WORK INSTRUCTION: Your answer should hold exactly the lines beginning with the one that contains "Given: Open 卷扬机牵引力及锚固压重计算 link" and ending with the last line of the material, both included. Leave every picture out.

RECORDS SHOWN:
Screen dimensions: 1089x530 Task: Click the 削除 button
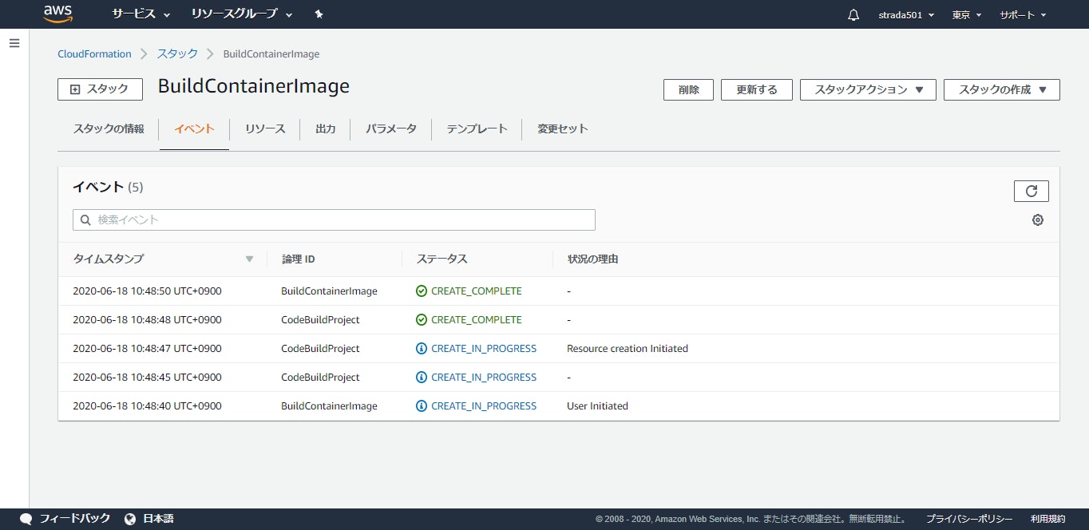(x=687, y=89)
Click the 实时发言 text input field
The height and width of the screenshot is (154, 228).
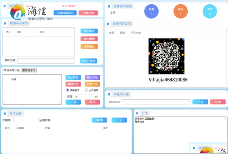click(x=46, y=61)
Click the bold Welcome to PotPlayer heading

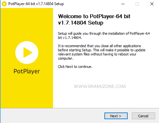tap(94, 19)
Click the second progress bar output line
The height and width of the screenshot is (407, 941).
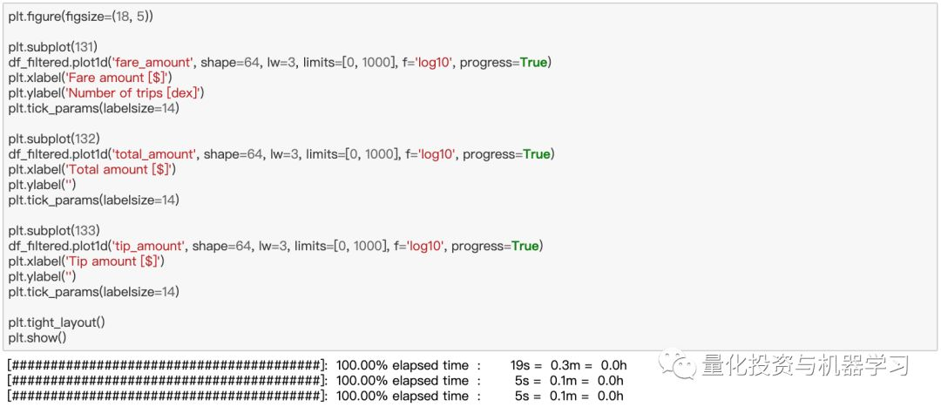(x=315, y=381)
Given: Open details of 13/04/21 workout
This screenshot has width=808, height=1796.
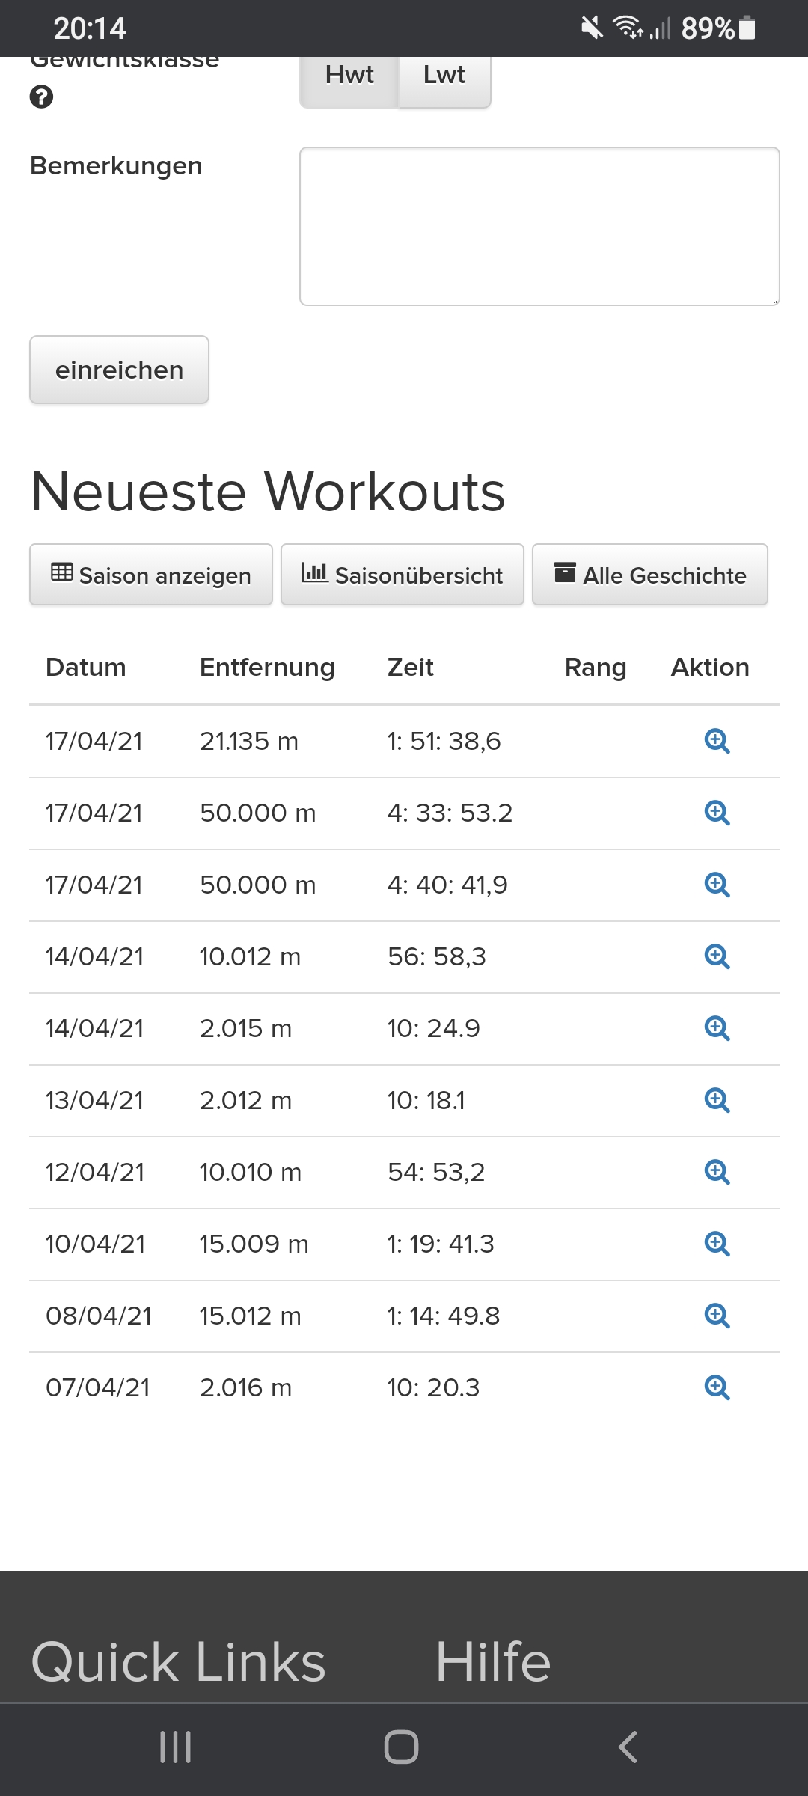Looking at the screenshot, I should (717, 1100).
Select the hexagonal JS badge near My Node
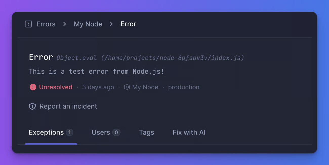This screenshot has height=165, width=329. coord(127,87)

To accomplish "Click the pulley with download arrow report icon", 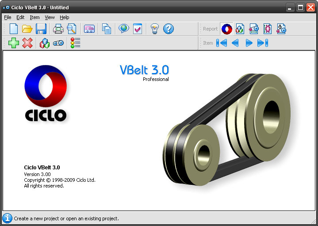I will [x=281, y=29].
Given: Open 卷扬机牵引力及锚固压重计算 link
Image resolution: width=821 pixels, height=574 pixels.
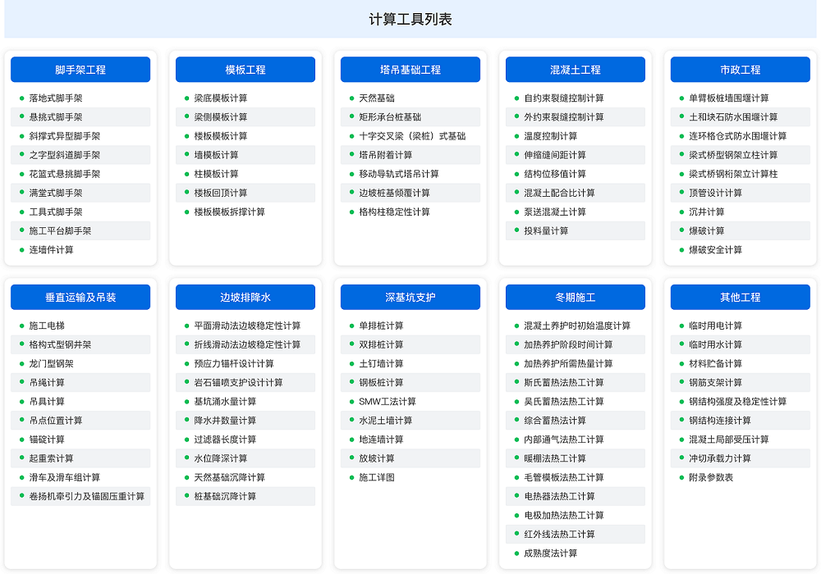Looking at the screenshot, I should click(87, 496).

OUTPUT OF THE TASK:
Given: Open 卷扬机牵引力及锚固压重计算 link
Image resolution: width=821 pixels, height=574 pixels.
Looking at the screenshot, I should click(87, 496).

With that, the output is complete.